And your strategy in such cases is to stay silent? Not exactly what I would call a model of good manners nor a fruitful learning disposition. –  Did Mar 29 '13 at 8:08
3  
An interesting feature of this site is that it is a counterexample to your (rather sad, I must say) grand principles.
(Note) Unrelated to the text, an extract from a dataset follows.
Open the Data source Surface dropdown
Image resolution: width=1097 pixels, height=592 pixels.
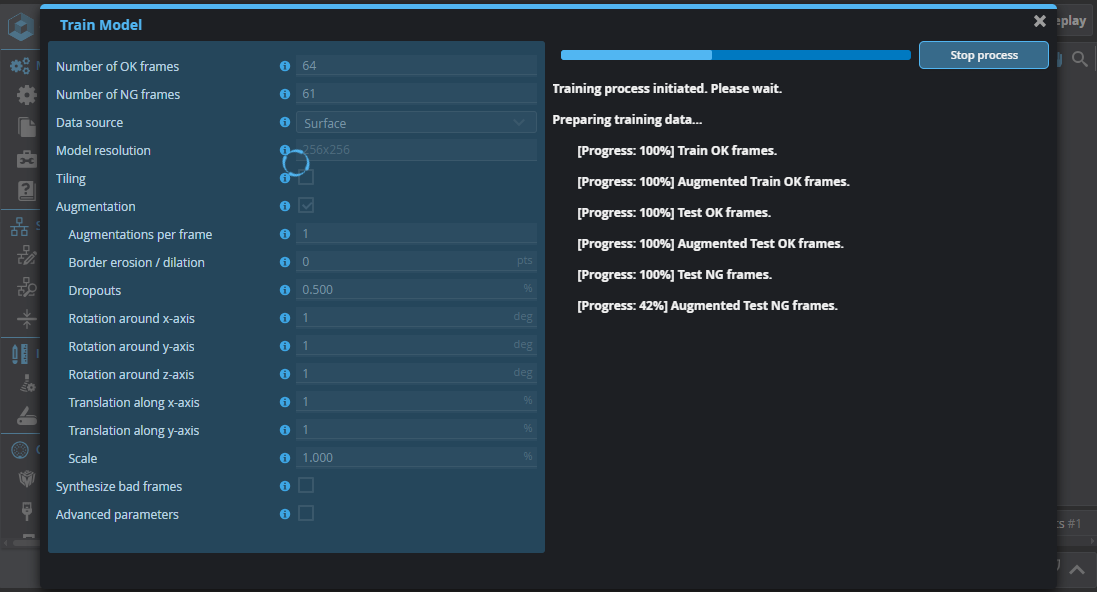(416, 123)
Conversely, the strategy you describe is awfully rude to those answering your questions, hence you might want to advertise it clearly so that people who object to it abstain from answering your questions. –  Did Mar 29 '13 at 9:51

2 Answers 2

This is to give more intuition in addition to Did's answer.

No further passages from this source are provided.